One patient can have many doctors
One doctor can have many patients
Then throw in VISITS to a health care facility
Ah but the patient can visit many facilities
and the doctor can work in many facilities
Now you can see how you are getting blurry vision real fast right?
So then you use LINKING table to resolve many to many relationships back into one to many relationships to maintain referential integrity
PATIENT LINKPATIENTDOCTOR DOCTOR
PK PATIENTID PK LINKID PK DOCTORID
So now if I want to know which doctors a patient has seen I go to the many to many resolver, the linking table
Now apply that to USERS, ROLES, APPLICATIONS
Users can have many Roles
Roles can have many Users
You need a linking table for Users and Roles
in fact you will need many linking tables since Users, Roles, Applications is kind of a TRIANGLE of many to many relationships.
Sep 27, 2014 04:36 PM|matt.gulick|LINK
Thank-you for you reply, I wondered if anyone ever would.
I had a moment of clarity a couple days ago and came up with the following as the "linking" table structure.
Its still early in testing to say this is it, but so far it has been working.
Here is the accompanying SQL that resulted from the schema.

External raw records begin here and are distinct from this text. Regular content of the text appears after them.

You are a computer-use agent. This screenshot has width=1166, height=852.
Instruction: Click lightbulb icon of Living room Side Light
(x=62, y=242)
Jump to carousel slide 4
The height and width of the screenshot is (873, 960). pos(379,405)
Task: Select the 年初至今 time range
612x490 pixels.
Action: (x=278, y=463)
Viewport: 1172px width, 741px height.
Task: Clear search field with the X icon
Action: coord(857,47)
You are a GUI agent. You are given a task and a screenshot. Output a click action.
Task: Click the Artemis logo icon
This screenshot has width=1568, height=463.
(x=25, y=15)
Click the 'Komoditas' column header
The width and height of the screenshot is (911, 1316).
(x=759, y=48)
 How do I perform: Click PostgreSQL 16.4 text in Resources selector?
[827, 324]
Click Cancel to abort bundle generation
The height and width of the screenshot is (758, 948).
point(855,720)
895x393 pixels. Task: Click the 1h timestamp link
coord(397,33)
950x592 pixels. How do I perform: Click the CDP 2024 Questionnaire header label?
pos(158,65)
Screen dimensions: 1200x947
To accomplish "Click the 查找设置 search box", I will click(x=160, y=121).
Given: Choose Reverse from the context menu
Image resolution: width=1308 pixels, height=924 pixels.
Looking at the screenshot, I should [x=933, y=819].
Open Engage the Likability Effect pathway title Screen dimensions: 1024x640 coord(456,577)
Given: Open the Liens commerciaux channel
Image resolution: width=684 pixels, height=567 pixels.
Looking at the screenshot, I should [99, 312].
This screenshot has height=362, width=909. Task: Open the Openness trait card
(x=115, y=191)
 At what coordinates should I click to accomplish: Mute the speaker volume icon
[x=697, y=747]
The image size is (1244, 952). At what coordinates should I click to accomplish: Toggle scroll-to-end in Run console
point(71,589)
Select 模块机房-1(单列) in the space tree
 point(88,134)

SELECT COUNT(*) FROM RolesTrans
RIGHT OUTER JOIN Trans
LEFT OUTER JOIN WebsTrans ON Trans.TransId = WebsTrans.FK_TransId ON RolesTrans.FK_WebTranId = WebsTrans.WebTransId
LEFT OUTER JOIN UsersRoles ON RolesTrans.RoleTransId = UsersRoles.FK_RoleTransId
WHERE (WebsTrans.FK_WebId = @webId )
AND (UsersRoles.FK_UserId = @userId )
AND (Trans.StaticId IN ( @values ))
Sep 27, 2014 07:22 PM|Lannie|LINK
Exactly moving in the right direction. But it sure can get complex at times!!